For all-rounders it's probably ideal, but if your DC show signs of talent and interest in certain areas, A levels will give them depth and time to explore something they're passionate about.
complexnumber, do you think that there is possibly too much breadth in the IB which means that when they go on to study their courses at uni they struggle a lot more than if they did A-levels. Do you know whether they study the same sort of things as A-level students do in Maths.
Also, if anyone has any views on possible schools which are amongst the top 100 schools academically I would be very interested
Very interesting to hear your views JassyAlconleigh a big contrast to callamia 's views. I'm interested to know if unis are becoming more understanding of the toughness of the IB Diploma and whether when you finish uni, employers will look at IB students with the same frame of mind as the A-level students or whether they will be at a disadvantage.
The IB seems to only of just been chosen by many schools in the UK over the recent years, Am I right thinking this?
I did the IB at a state 6th form back in the early 90s. I did incredibly badly but my Russell Group university took me anyway and confirmed my place before the A Level results came out.
My HL subjects played to my strengths and my SL subjects were where I struggled. That said, the maths course was brilliant for me as I had a terrible experience of maths during my entire school career, and for the first time actually understood basic math theory.
I really enjoyed the ToK element, and the extended essay was great experience for university. Students also have to complete compulsory CAS, which comprises a certain number of hours in something Creative, Active and a Service. My cohort did most of this together and it was a great bonding experience.
I think for medicine A levels would be the safer option as in our experience Universities are more comfortable with A levels, especially in science subjects where they seem to have concerns that IB doesn't have the same breadth as A levels.
IB is a fantastic qualification but universities expect much higher marks on what is a harder qualification than for A levels as they are more geared up for A level candidates and understand more what they are getting with them. This is what we were told by a couple of admissions tutors when we asked why there was a much higher requirement from IB candidates.
thanks for your views on what path to take regarding medicine leastsaidsoonestmended, I'm thinking that the A-level route for medicine might be the best bet although the IB is becoming very appealing but just possibly not suitable for DD1.
But then I look at Llareggub 's comment and I think that she would love that! Ohh the dilemas!
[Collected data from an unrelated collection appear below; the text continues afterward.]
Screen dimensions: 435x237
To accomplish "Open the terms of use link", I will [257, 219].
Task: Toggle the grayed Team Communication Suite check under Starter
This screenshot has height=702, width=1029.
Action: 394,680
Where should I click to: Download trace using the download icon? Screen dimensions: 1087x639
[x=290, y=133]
If anyone else can shead some light and possibly give some ideas about schools
IB is fine for medicine- I have loads of friends who did the IB and who are doctrors- out of the maybe 90 people who did the IB with me at least 30 are now drs....
hotair do you know what they studied as I would find that quite useful
The Higher Level courses are possibly harder than A'level (HL maths is certainly harder that A'level.)
I would have seriously struggled with it as a teenager as it puts a huge expectation of time management, critical thinking and flexibility upon students. (I also 'teach' the ToK course, I love it!)
But then these are the skills they will need in Higher Education, all of the returning students I have spoken to have commented on how well prepared they are for independent learning and study compared to non-IB students (though I think the difference may diminish as their courses progress.)
It would not have been good for me, I wanted to drop languages and humanities as soon as I could. But I have seen it do tremendous things for a lot of young adults.